The Golden Moon Distillery in Golden, Colorado, recently closed its doors after 16 years of producing creative, award-winning craft spirits—such as its Amer Antik, closely based on a mid-19th century recipe. Here, Stephen Gould explains what went into the old-fashioned bitters, and he shares advice for up-and-coming distillers.

Stephen Gould , Ryan Pachmayer Jul 2, 2024 - 14 min read

Distiller’s Perspective: Reconstructing an Original French Amer Primary Image

Courtesy Stephen Gould

Our Amer Antik was based on the original formula for amer, which is amaro in Italian or amargo in Spanish—they all mean bitters. This was produced and very popular in the French colonies, and later in France from the 1830s.

I acquired distiller’s notes from 1851 and decided to see whether I could create what is essentially the original product. I also had old samples of some of the original formulas. After two years of playing around with it, I got the flavor profile correct.

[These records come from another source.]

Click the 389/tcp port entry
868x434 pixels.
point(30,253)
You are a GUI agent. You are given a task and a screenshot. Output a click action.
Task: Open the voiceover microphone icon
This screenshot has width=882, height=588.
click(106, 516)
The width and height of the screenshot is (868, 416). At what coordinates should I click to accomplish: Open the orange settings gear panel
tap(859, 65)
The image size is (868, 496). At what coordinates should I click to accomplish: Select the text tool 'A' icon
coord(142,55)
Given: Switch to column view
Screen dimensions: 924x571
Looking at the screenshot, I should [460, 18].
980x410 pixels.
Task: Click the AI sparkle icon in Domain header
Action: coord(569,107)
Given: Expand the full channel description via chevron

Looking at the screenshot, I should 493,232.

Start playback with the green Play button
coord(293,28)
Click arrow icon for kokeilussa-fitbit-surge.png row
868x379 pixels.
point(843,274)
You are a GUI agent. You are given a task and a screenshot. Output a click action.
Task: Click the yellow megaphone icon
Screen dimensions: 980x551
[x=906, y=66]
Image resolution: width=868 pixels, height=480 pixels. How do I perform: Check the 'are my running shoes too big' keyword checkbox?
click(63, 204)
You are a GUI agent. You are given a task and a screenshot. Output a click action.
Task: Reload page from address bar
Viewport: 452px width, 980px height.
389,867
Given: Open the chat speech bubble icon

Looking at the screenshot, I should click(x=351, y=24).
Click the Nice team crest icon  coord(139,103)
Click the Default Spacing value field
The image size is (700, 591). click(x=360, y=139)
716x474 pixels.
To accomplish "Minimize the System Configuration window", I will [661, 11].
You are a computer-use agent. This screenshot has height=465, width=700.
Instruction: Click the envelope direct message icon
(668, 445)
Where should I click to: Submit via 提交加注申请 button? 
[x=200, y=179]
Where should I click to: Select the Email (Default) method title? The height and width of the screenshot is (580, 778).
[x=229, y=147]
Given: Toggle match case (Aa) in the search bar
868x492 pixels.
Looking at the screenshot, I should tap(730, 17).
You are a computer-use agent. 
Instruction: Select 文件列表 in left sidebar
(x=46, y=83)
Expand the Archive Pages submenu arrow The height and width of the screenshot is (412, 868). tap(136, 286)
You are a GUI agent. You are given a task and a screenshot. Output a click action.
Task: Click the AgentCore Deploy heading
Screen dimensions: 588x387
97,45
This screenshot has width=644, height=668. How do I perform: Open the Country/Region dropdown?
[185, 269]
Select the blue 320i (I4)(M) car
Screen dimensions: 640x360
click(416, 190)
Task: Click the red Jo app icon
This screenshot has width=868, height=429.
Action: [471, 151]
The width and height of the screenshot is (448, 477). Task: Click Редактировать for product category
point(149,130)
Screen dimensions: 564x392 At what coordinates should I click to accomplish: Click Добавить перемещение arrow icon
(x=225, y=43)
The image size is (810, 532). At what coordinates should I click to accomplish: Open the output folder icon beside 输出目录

It’s a nine-step process, and the only deviation from the original formula is that we removed an ingredient called calamus root because the FDA considers it a carcinogen, so it’s not allowed. I’ve had distillers accuse me of using that ingredient because they think they can taste it. But what I was able to do is reverse-engineer a flavor profile using other ingredients.

Components

Amer Antik is not an easy product to make. These are pre-Prohibition pharmacological medicines. The original formula was an anti-malarial drug. It still works, with huge amounts of cinchona bark in it—the same ingredient that they use to treat malaria today. It’s very bitter. What you’re going for is a complex, typically earthy flavor profile that ties back to the main ingredients. Bitter oranges and cinchona bark are the main flavor inputs.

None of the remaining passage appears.